Qualifying as a solicitor is a long process that requires years of dedication and hard work. One of the final steps any hopeful candidate will have to take is to apply for a training contract.
Undertaken by trainee solicitors once they have completed their year-long Legal Practice Course, a training contract is a placement that will last two years and is the final step to fully qualifying as a solicitor.
Due to their practical nature, training contracts are often likened to apprenticeships as they offer trainees the opportunity to put their theoretical knowledge to practical use under the supervision of a senior solicitor.
They are a key part of how law firms choose from potential candidates making it vital that every trainee solicitor knows what training contracts are, and what they will need to do to secure one, including passing the Watson Glaser test.
How Do You Complete a Training Contract?
As already touched upon, completing a training contract requires two years of practical experience.
During this time a trainee solicitor will have to complete work in a minimum of three separate areas of the law – with a recommended three months of practice in each – although they can expect to gain experience in more should they be lucky enough to complete their training contract contact at a larger firm.
Alongside the practical aspects of a training contract, trainees must also complete the Professional Skills Course, which consists of three key areas: finance and business skills, client care and professional standards, and advocacy and communication.
Why You Need to Know What the Watson Glaser Test Is
If you have yet to hear of it, click here to practice the Watson Glaser test, and familiarise yourself with the format of the exam. As part of the application process, candidates must complete the Watson Glaser test.
Developed by Goodwin Watson and Edward Glaser, this critical thinking test measures an individual’s ability to make assumptions, evaluate arguments and come to conclusions based on these.
While there are other psychometric tests which can be used during the recruitment process, the Watson Glaser test is the one most commonly used by law practices.
The test itself is made up of 40 multiple choice questions, covering 5 different sections; assessment of inferences, recognition of assumptions, deduction, interpretation, and evaluation.
Generally speaking, candidates are allowed 30 minutes to answer all of the questions, although firms can set their own time limit if they wish to do so.
The first part of the Watson Glaser test is the assessment of inference portion and all the questions will be based on one statement.
Individuals must then use the information gained from these statements, and this information alone, in order to answer the questions. This will test them on their ability to use their critical thinking to assess the logical solution to the questions posed, based on what they can infer from the statement provided.
The three sections after follow a similar pattern, testing trainees’ critical thinking skills in various ways. As for the ideal score, most firms will set their own criteria but candidates should aim to get a minimum of 75% on the Watson Glaser test if they hope to be successful in their training contact application.
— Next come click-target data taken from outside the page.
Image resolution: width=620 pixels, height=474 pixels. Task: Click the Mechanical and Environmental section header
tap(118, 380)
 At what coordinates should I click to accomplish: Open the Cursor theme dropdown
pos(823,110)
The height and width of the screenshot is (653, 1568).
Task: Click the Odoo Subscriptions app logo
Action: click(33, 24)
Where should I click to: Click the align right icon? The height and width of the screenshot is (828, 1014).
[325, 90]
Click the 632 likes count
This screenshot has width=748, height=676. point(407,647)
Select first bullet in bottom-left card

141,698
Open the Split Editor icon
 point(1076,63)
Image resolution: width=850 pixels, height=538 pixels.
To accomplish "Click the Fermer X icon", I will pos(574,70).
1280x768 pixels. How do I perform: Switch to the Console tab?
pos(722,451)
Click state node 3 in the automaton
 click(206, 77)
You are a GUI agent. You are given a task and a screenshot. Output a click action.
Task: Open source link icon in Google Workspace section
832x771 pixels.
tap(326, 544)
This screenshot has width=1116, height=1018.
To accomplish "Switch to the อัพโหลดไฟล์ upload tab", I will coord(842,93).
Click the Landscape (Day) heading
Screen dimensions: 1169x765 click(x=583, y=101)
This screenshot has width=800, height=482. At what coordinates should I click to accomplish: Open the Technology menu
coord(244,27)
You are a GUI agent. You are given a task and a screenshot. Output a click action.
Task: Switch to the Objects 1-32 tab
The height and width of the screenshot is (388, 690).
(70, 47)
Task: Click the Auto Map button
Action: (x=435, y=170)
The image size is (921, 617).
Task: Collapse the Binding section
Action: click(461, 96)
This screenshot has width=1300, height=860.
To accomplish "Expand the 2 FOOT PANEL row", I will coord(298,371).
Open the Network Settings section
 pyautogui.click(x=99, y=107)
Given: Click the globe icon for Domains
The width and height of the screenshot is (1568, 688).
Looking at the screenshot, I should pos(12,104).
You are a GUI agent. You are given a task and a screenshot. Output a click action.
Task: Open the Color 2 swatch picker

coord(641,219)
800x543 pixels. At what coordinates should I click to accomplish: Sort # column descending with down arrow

Tips for Taking the Watson Glaser Test
As with any exam, one of the best ways for a trainee solicitor to prepare for the Watson Glaser test is by getting as much practice as possible.
Timed long-term practice will allow candidates to familiarise themselves with not only the format of the test itself but also give them experience of completing it in a set time limit, allowing them to formulate a strategy of how to best do this for the actual test.
There are plenty of example questions to be found online so it is also a good idea to research these as they offer a good indication of how to best answer them, and the logic required to do so.